# Задание:
Какой вопрос, согласно фрагменту текста, часто задавал офицерам Михайлюк?

━━━ Фрагмент текста

Занятия же политико-воспитательного направления в карантине, а также по Уставам Вооруженных Сил назвать столь увлекательными невозможно. Недаром так часто громким голосом и чуть ли не со стоном задавал офицерам свой наболевший вопрос Михайлюк: «Когда же мы начнем изучать авиационный двигатель М-11Д?» Нередко глухо роптали «32 из Куйбышева», и их недовольство разделяли многие из нас. При этом привычно помалкивали кандидаты в курсанты из военнослужащих. Думается, главная причина нашего недовольства и нетерпеливого желания скорее приступить к изучению будущей специальности заключалась в том, что Курс молодого матроса изначально был ориентирован на несколько иную категорию молодежи: на призывников, не проходивших никакой допризывной подготовки, только силой Закона о всеобщей воинской обязанности принуждаемых вступать в ряды Вооруженных Сил.

━━━━━━
━━━ Исходные данные

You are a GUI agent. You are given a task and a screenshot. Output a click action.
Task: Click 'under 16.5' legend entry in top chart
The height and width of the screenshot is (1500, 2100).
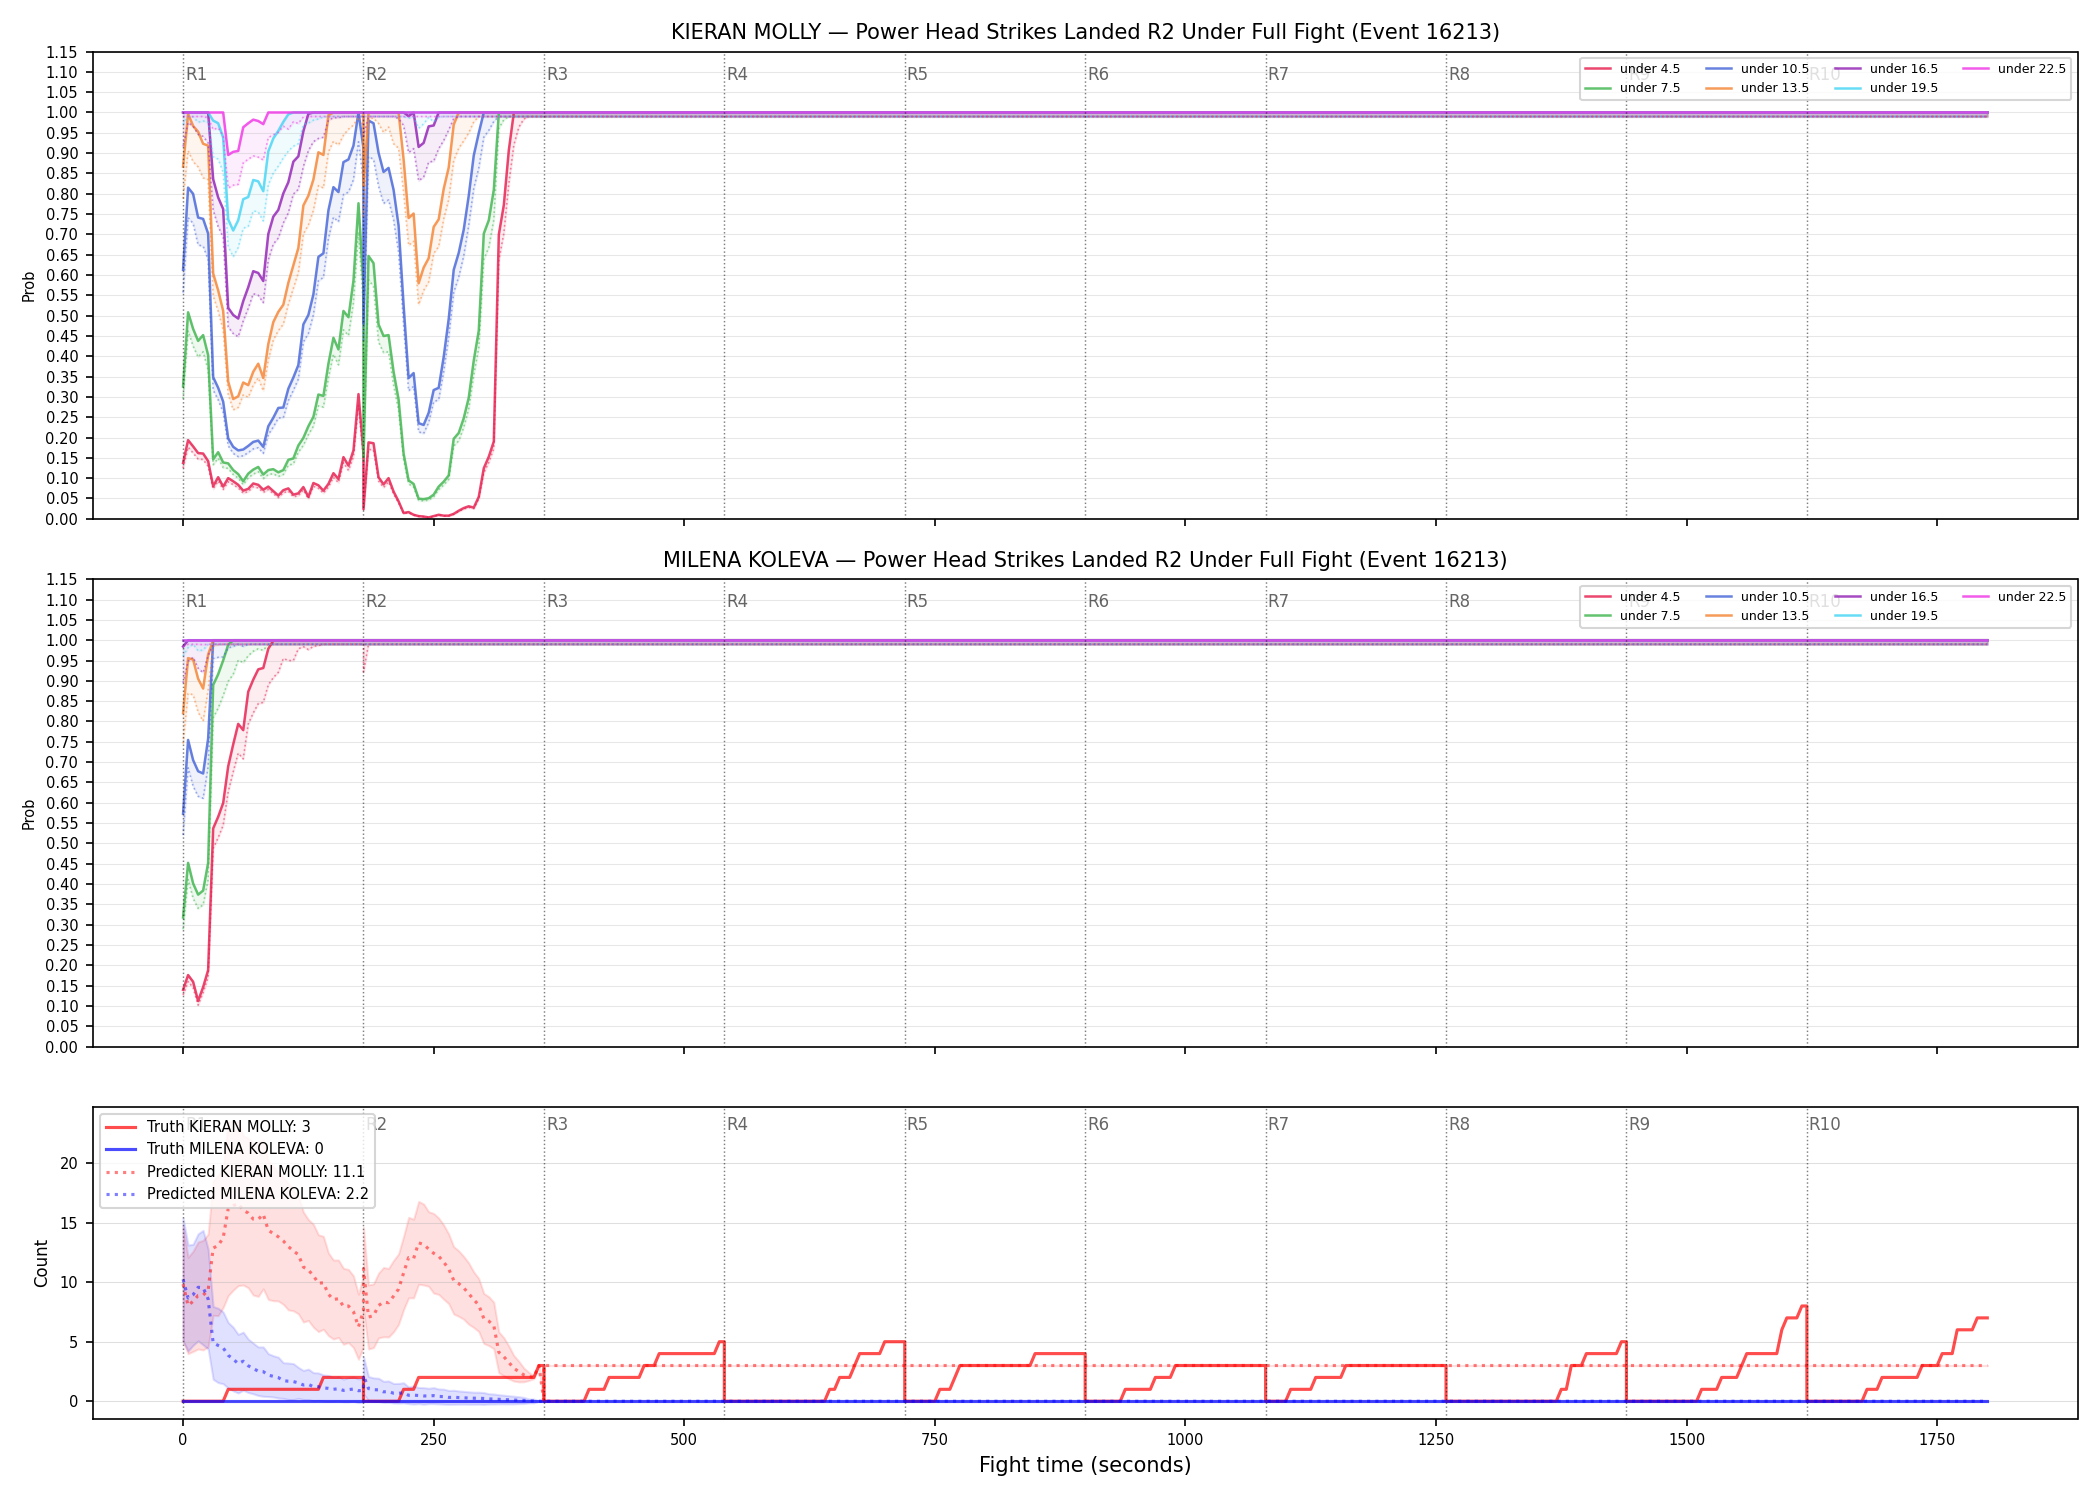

━━━━━━

# Образец ответа:
«Когда же мы начнем изучать авиационный двигатель М-11Д?»